The TSA said that effective April 25, it would allow knives with blades that are 2.36 inches (6 cm) or less in length and less than 1/2 inch (1-1/4 cm) wide. Other items that will be allowed on board again as part of a passenger's carry-on luggage include billiard cues, ski poles, hockey sticks and lacrosse sticks.
Items that had been prohibited like razors, box cutters or knives with a fixed blade are still not allowed on board.
TSA spokesman David Castelveter said the decision was made to bring U.S. regulations more in line with International Civil Aviation Organization standards and would also help provide a better experience for travellers.
"This is part of an overall Risk-Based Security approach, which allows Transportation Security officers to better focus their efforts on finding higher-threat items such as explosives," he said.
The Flight Attendants Union Coalition, which represents nearly 90,000 flight attendants from carriers across the country, called it a "poor and shortsighted decision" by the TSA.
"As the last line of defence in the cabin and key aviation partners, we believe that these proposed changes will further endanger the lives of all flight attendants and the passengers we work so hard to keep safe and secure," the coalition said in a statement.

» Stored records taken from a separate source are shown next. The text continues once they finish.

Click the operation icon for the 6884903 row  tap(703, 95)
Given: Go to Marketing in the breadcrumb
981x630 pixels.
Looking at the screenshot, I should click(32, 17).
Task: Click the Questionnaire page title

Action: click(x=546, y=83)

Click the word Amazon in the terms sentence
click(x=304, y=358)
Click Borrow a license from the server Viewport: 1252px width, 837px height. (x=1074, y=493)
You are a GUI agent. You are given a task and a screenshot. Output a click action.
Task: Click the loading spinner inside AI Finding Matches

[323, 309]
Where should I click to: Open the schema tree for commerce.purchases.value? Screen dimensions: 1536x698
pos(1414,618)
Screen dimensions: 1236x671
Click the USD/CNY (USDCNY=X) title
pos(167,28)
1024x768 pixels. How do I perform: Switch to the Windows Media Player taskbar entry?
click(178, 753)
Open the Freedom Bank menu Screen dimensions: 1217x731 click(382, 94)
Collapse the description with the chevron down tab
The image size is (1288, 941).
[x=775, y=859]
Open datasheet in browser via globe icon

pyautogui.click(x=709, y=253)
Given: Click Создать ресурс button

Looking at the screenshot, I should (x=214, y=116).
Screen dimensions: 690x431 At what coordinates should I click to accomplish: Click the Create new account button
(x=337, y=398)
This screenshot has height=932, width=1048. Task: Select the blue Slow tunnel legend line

Castelveter said the TSA had implemented a number of safety measures, including reinforced cockpit doors, allowing some pilots to be armed and federal air marshals on board airplanes. He said those measures would help ensure safety of the passengers and crew.
At Ronald Reagan Washington National Airport in Washington, travellers reacted to the change with alarm.
"I would say, what were you thinking? Because it's ludicrous to think of allowing knives on a plane," said Deborah Debare. "They are as dangerous as guns."
Another traveller, David Veeder, said that when it came to knives and blades, even small instruments could pose a danger.
"I'd prefer they had nothing," he said.
After the September 11, 2001 hijacked airliner attacks on New York and Washington, the U.S. government imposed strict rules for what could be carried on board an aircraft, some of which differed from what other countries allowed.